What if I stride it out? Nope, that hurts too.
I tried to find my “pace” and somehow managed. And then there it was ahead of me – Heartbreak Hill. Head down, arms relaxed … and I plod along. But then I lost it. I couldn’t make it. I made it up the steepest portion but as it started to flatten out at the crest, I stopped and walked again. I took another drink and pulled myself together again. This isn’t how I’m going to finish – I gritted my teeth against the pain and made my way down the other side of Heartbreak Hill.
As we turn a bend and start the flat section to Boston, I look over at some spectators. They were holding a sign that said “Hi Fives for Free.” And that’s what it’s all about. I set my sights on them and took off in their direction. They see me coming and cheer excitedly, sticking their hands out. I couldn’t help but smile as I slapped each one of their hands.
I’m now on the last 5 flat miles into Boston and the temperature has dropped and the winds have kicked up a few notches.
I kept telling myself – it doesn’t hurt. You can run. Now let’s go!

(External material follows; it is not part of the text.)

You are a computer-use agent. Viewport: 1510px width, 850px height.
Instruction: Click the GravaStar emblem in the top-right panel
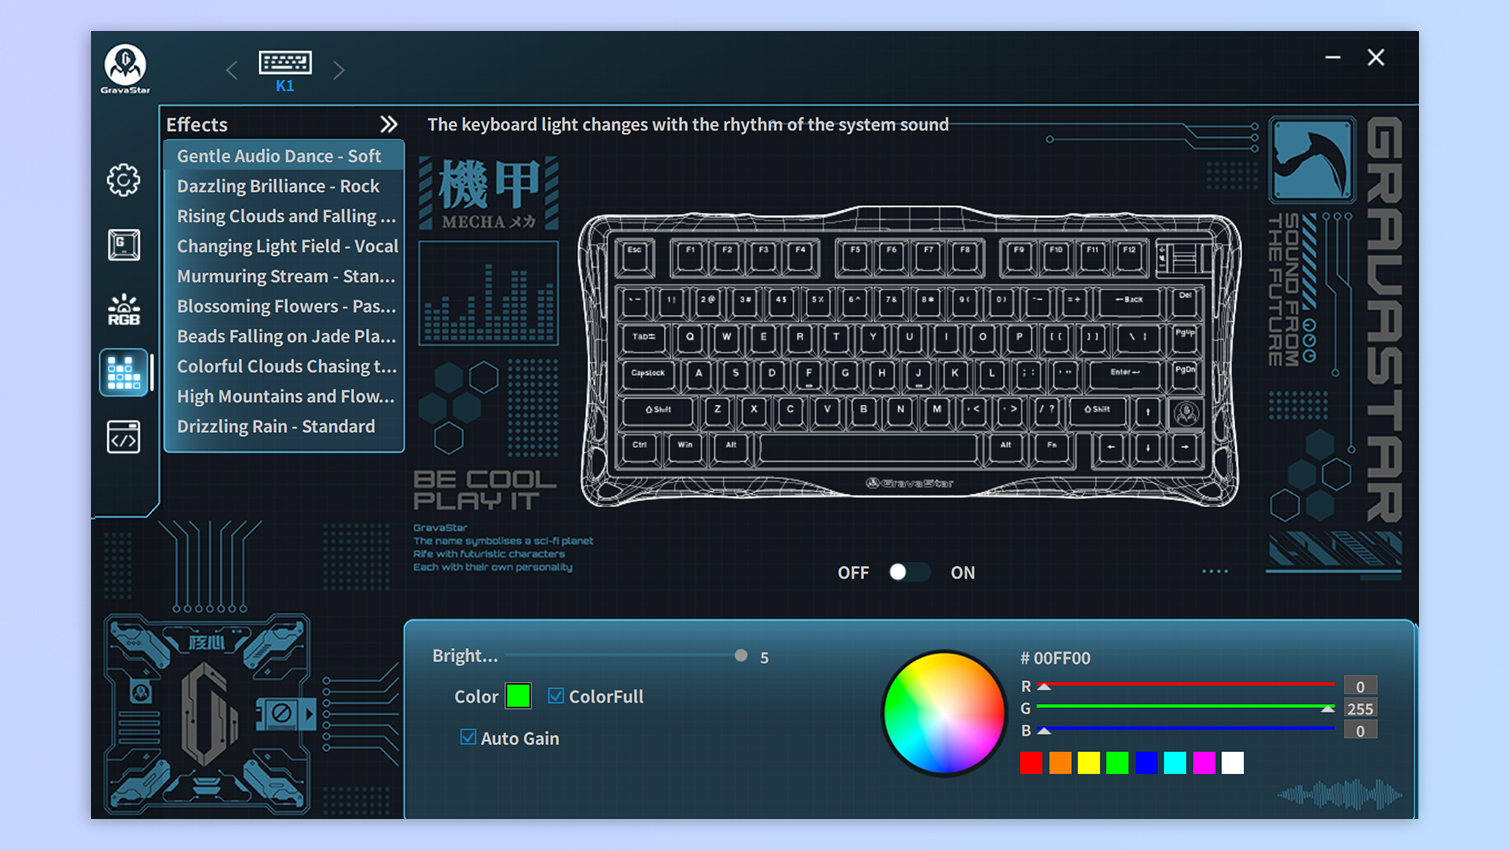coord(1312,160)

Miraculously, I hurt less. Mind over matter – who would have thunk it?! But my mind was not all that clear. I’m going along at a steady pace and I cross the 35k marker. For some reason, I think that there’s only 5k more to go. Then I see the 22 mile marker after that and then wonder if the markers were off because 4 miles isn’t 5k?!! By the time I get to 23 miles, I’ve figured it out. They were right .. people who run marathons ARE crazy! 🙂
I see the CITGO sign in the distance and set my sights on it. There was some significance to it but at the time, it had escaped me. I just knew I had to get there. And I did and onwards I go – 1.2 miles to go. I pick up a bit of speed and think I am just flying as I pass people left and right. One last turn onto Boylston and the finish line is in sight. With one last push, I cross the finish line!
I stumbled a few steps, stopped my watch, and just stood there. My muscles were starting to tighten up and the pain was increasing exponentially but what was consuming my very being at that moment was the sense of accomplishment. It wasn’t a stellar performance. It wasn’t all that fast. But, despite the pain, the stopping, the walking, the weather conditions, the flu, I left it all out there on the course. And that moment was mine. A minute later, I stumble forward a few steps and find Mike waiting for me – a familiar face and a great friend.
Heartbreak Hill broke my heart but not my spirit. I’ll be back to conquer it once and for all.